Vista aerea dell’Osservatorio LIGO ad Hanford. Crediti: LIGO Laboratory
Meglio di LIGO, ora, c’è Advanced LIGO. L’osservatorio di onde gravitazionali negli Stati Uniti è stato aggiornato e si appresta a tornare operativo, per dare con ancora maggiore incisività la caccia alle elusive onde gravitazionali, grazie a una serie di migliorie che lo rendono dieci volte più sensibile a questi segnali.
«Abbiamo passato gli ultimi sette anni a costruire il più sensibile rivelatore di onde gravitazionali mai realizzato» dice David H. Reitze, direttore esecutivo del progetto LIGO, in occasione della cerimonia di inaugurazione di Advanced LIGO programmata per oggi. «I test preliminari finora sono andati molto bene e non vediamo l’ora di fare sul serio, con la prima serie di osservazioni di Advanced LIGO previste per la fine di questo anno. E’ un momento davvero eccitante per chi si occupa di questi argomenti!»
Ciascuno dei due interferometri ad “L” lunghi quattro chilometri che compongono LIGO (Laser Interferometer Gravitational-wave Observatory), uno ad Handford e uno a Livingston, nello stato della Lousiana, sempre negli USA, sfrutta raggi laser per individuare il transito di onde gravitazionali. I laser, che viaggiano all’interno dei tubi a vuoto, permettono di misurare con una precisione elevatissima la distanza tra i due specchi su cui si riflettono questi raggi. Secondo le predizioni della relatività di Einstein, la distanza relativa tra questi specchi varia leggermente durante il passaggio di un’onda gravitazionale. LIGO era già in grado di rilevare una variazione di questa distanza fino alla soglia di un millesimo delle dimensioni di un protone. Ora, con i nuovi aggiornamenti, si spinge addirittura fino a una sensibilità dieci volte superiore, ovvero è in grado di percepire contrazioni o allungamenti di un decimo di miliardesimo di miliardesimo di metro (10-19 m)!
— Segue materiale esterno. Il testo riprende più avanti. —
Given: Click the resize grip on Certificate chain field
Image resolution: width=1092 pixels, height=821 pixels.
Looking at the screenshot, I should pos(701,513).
Una capacità che rende LIGO ancora più promettente nell’individuare segnali legati a particolari eventi astrofisici: le fasi finali della fusione di due buchi neri massicci a esempio, oppure quelli prodotti da pulsar, stelle di neutroni in rapida rotazione, che possono emettere onde con frequenze comprese tra 500 e 1.000 Hertz. O magari sondare il fondo cosmico gravitazionale, permettendo di mettere alla prova le teorie che descrivono l’evoluzione dell’universo appena 10-35 secondi dopo il Big Bang.